### [What is being asked]
Reproduce word for word the line that contains "DGLocator [link] (1160, 25)" and each line that follows it, stopping after the final line of the material.

### [Input data]
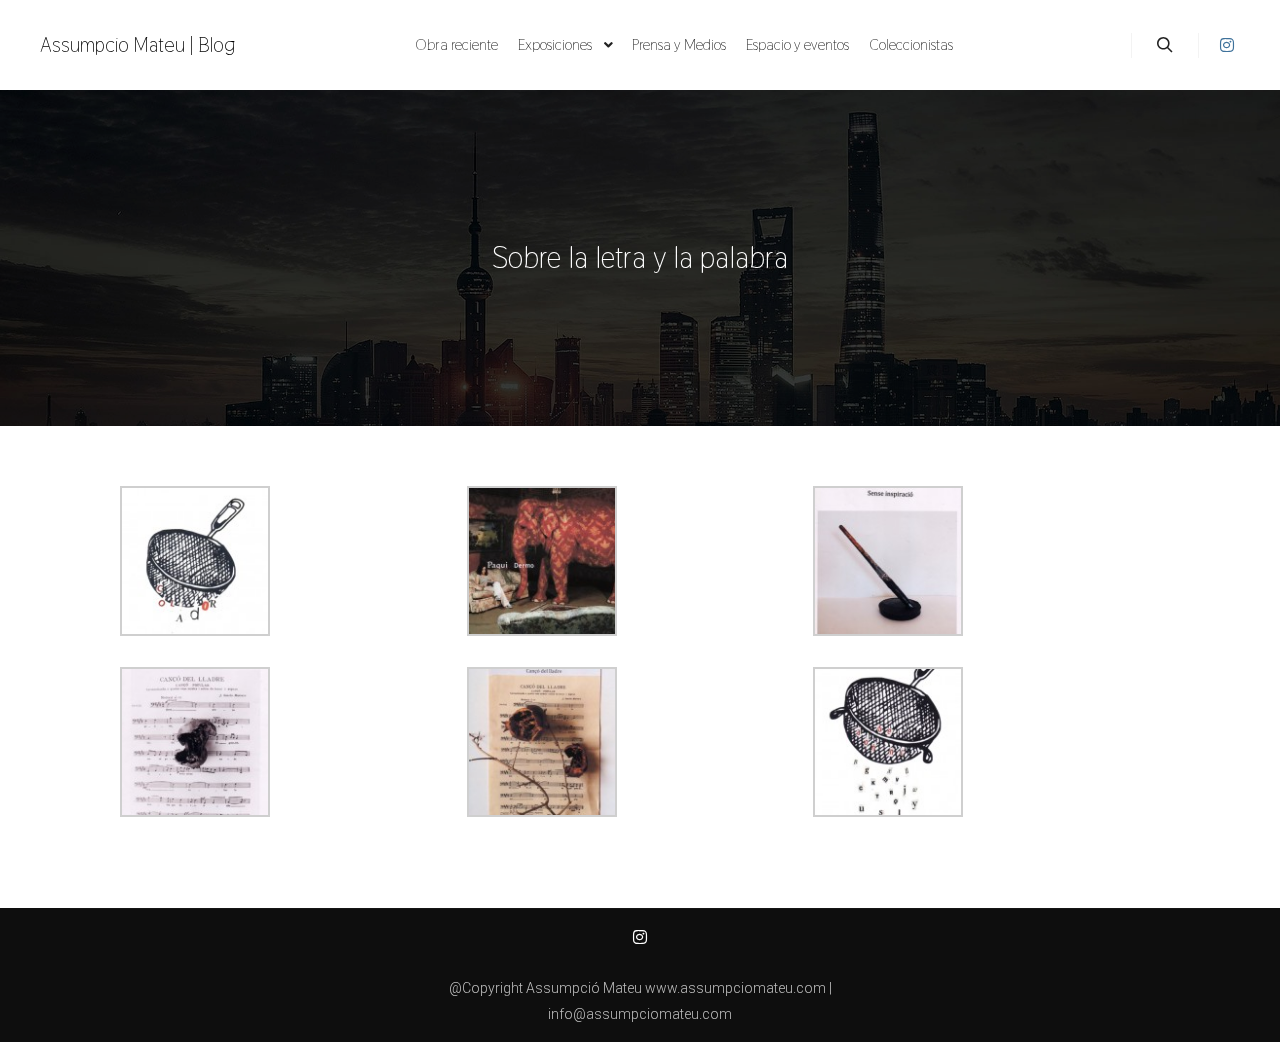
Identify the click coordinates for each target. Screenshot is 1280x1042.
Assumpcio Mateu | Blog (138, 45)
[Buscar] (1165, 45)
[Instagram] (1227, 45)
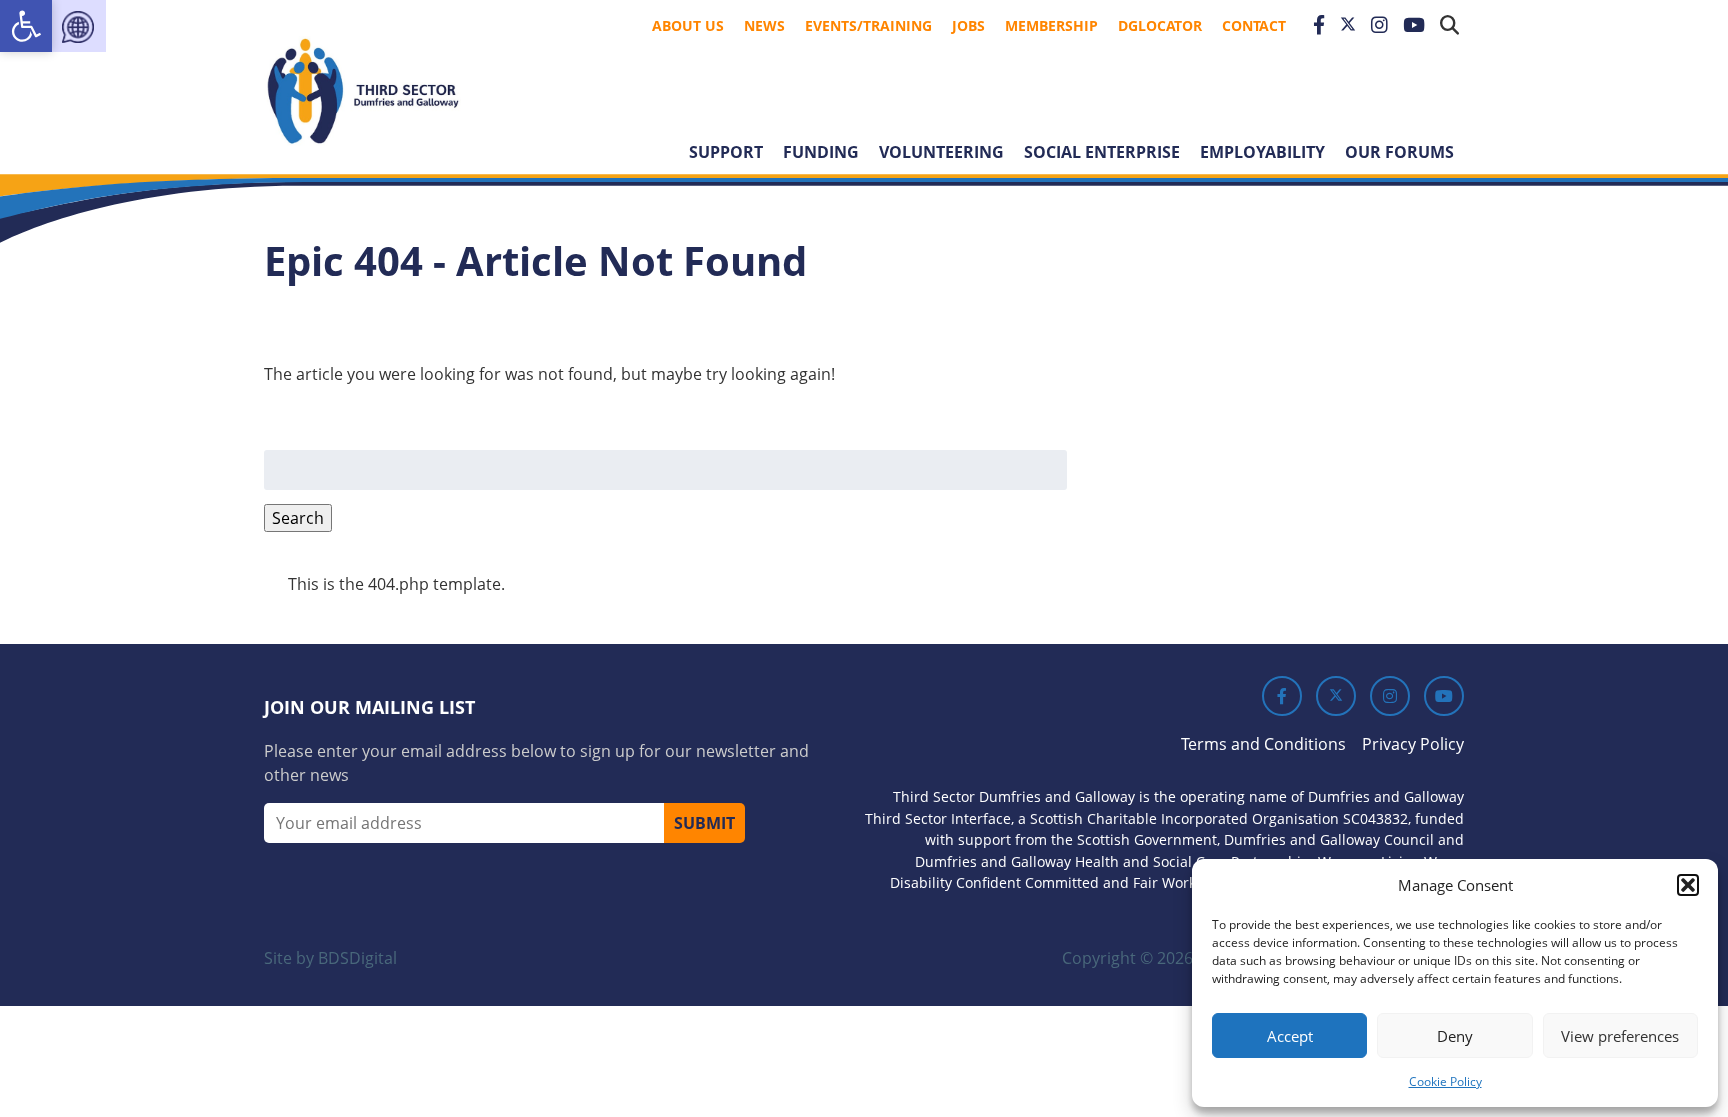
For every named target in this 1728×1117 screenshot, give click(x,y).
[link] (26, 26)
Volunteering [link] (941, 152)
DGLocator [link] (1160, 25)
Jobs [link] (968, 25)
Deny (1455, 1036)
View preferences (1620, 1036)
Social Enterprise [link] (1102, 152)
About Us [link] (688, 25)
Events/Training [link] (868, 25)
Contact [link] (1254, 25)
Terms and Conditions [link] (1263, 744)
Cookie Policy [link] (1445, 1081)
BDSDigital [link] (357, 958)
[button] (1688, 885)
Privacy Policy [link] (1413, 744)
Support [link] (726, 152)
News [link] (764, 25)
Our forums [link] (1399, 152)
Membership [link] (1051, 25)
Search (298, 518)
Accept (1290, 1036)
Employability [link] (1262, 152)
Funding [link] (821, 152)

### [Exercise solution]
DGLocator [link] (1160, 25)
Jobs [link] (968, 25)
Deny (1455, 1036)
View preferences (1620, 1036)
Social Enterprise [link] (1102, 152)
About Us [link] (688, 25)
Events/Training [link] (868, 25)
Contact [link] (1254, 25)
Terms and Conditions [link] (1263, 744)
Cookie Policy [link] (1445, 1081)
BDSDigital [link] (357, 958)
[button] (1688, 885)
Privacy Policy [link] (1413, 744)
Support [link] (726, 152)
News [link] (764, 25)
Our forums [link] (1399, 152)
Membership [link] (1051, 25)
Search (298, 518)
Accept (1290, 1036)
Employability [link] (1262, 152)
Funding [link] (821, 152)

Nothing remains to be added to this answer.